After almost a century in business, RadioShack files for bankruptcy

The Main Street electronics giant aims to restructure after filing Chapter 11 papers.

(Image via CNET)

RadioShack filed long-expected bankruptcy papers after the markets closed Thursday.

The company, which was founded in 1921, aims to restructure under Chapter 11 rules. It filed its bankruptcy protection paperwork with a court in Delaware.

"Discussions are underway with interested parties to sell all of the company's remaining assets," the company said in a brief statement.

The former Main Street giant had suffered in recent years with the increase of online stores and larger retailers swallowing up its profits. The company reported almost a dozen quarters in a row of losses.

RadioShack chief executive Joe Magnacca said the steps "are the culmination of a thorough process intended to drive maximum value for our stakeholders."

General Wireless, its biggest shareholder, agreed to acquire as many as 2,400 U.S. brick and mortar stores. The ailing firm also said it has "agreed in principle" terms under which cellular giant Sprint can establish a new dedicated "store-within-a-store" retail presence in 1,750 of its locations.
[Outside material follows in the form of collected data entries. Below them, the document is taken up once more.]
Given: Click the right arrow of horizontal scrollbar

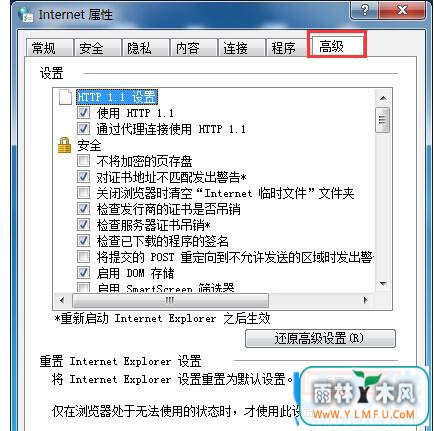Looking at the screenshot, I should click(365, 300).
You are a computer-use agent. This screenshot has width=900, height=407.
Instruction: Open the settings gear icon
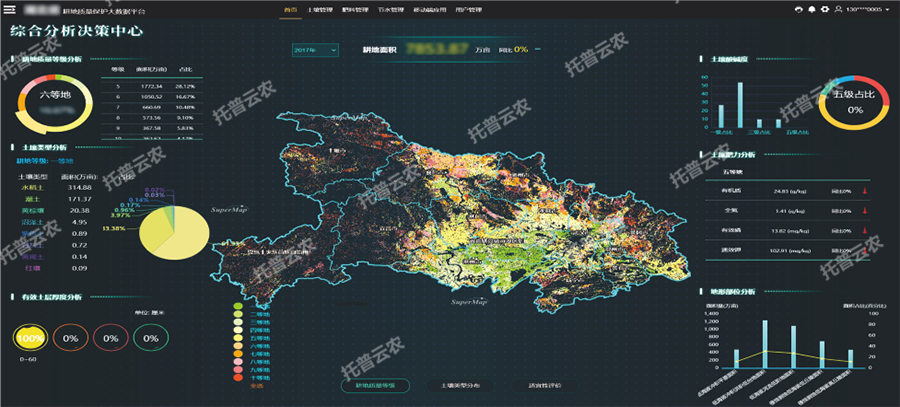tap(823, 9)
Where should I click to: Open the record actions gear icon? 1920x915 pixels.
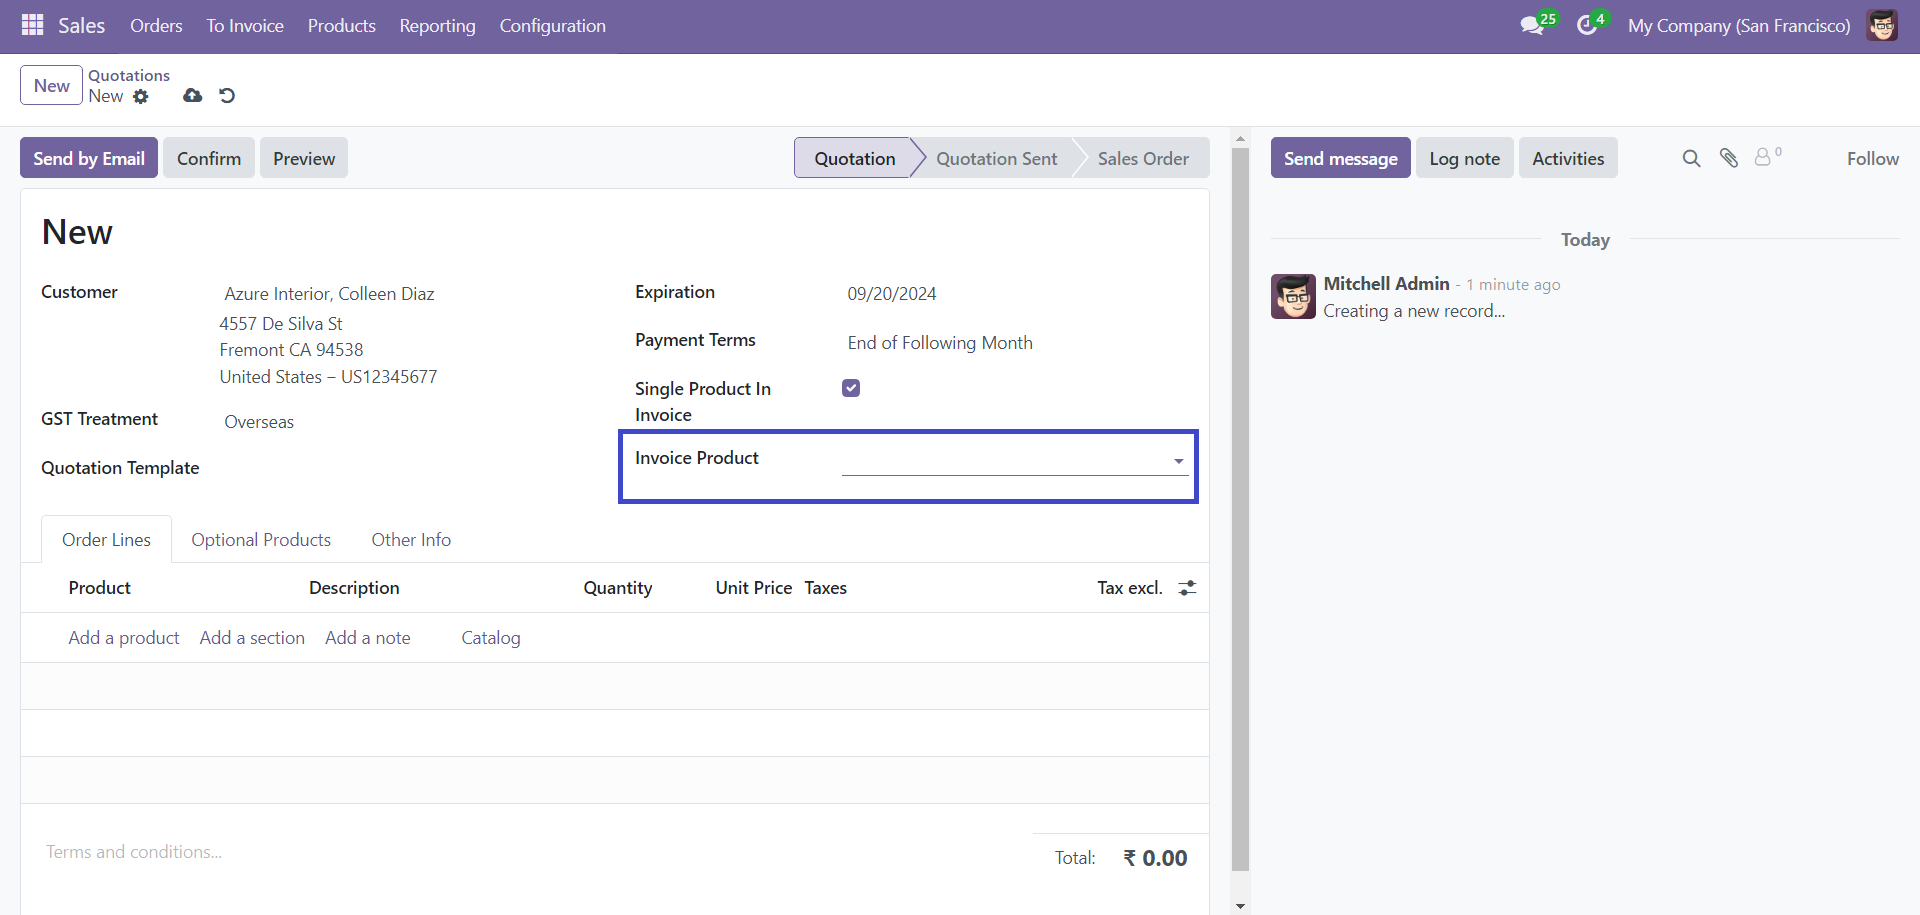(x=141, y=97)
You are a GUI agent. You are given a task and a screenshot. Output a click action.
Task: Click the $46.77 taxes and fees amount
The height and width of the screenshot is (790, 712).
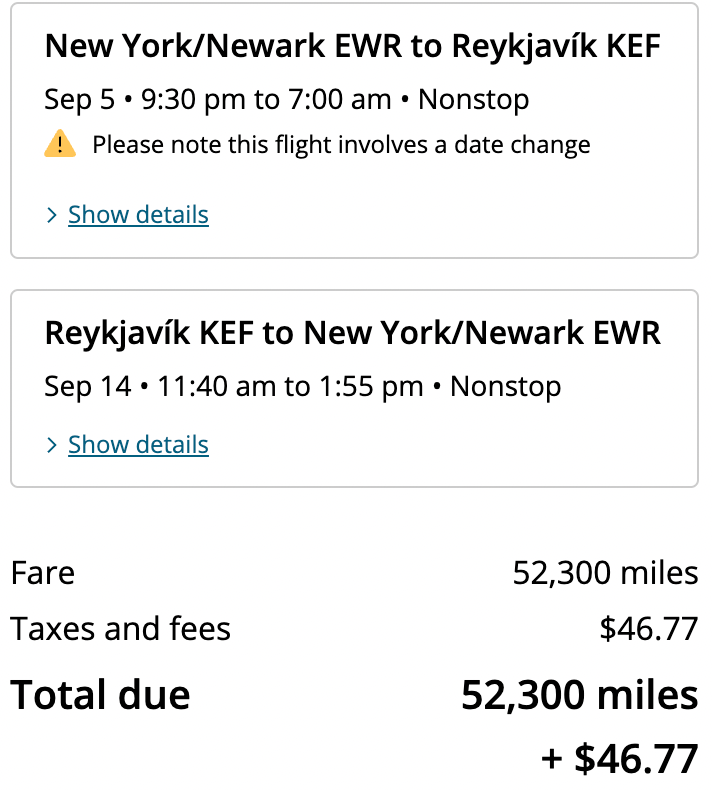[x=648, y=629]
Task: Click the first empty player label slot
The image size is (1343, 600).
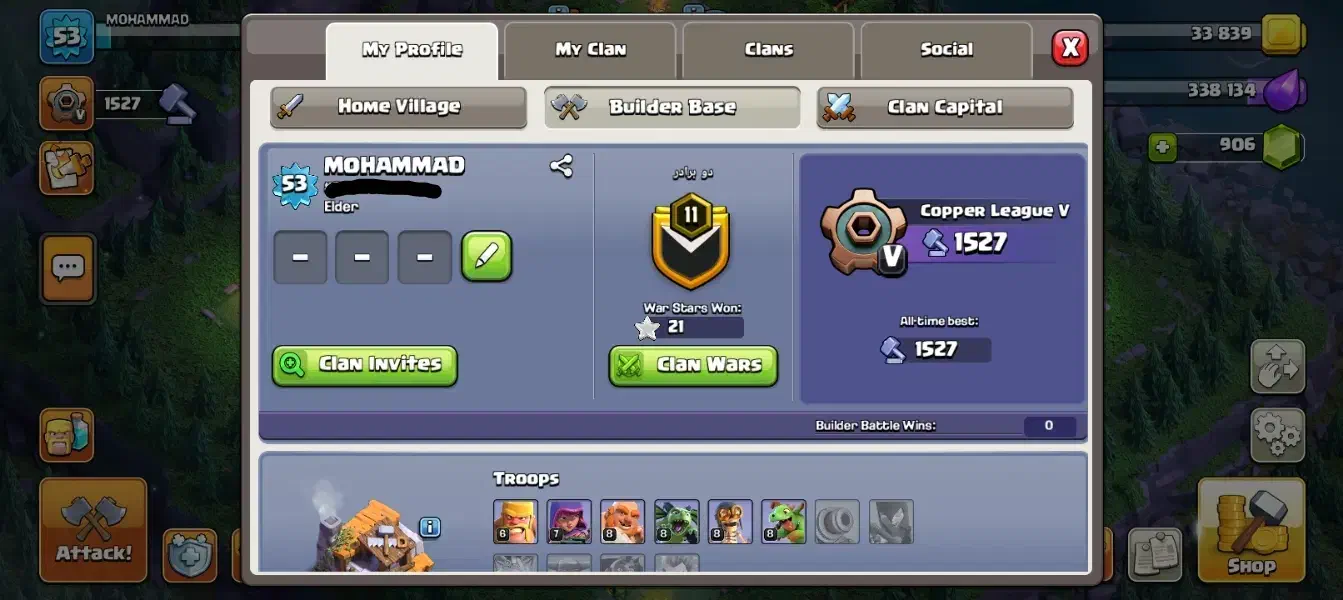Action: tap(300, 257)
In a follow-up statement, Sprint said it would take up around one-third of the retail space of each location. The stores, which would be co-branded with RadioShack and Sprint names, would sell smartphones, tablets, and plans on all Sprint brands, including Boost and Virgin Mobile.

"Sprint and RadioShack expect to benefit from operational efficiencies and by cross-marketing to each other's customers," Sprint chief executive Marcelo Claure said in remarks.

Any remaining underperforming stores will shutter.

According to Reuters' figures, RadioShack reported assets of $1.2 billion, with debts of $1.39 billion as of November 1.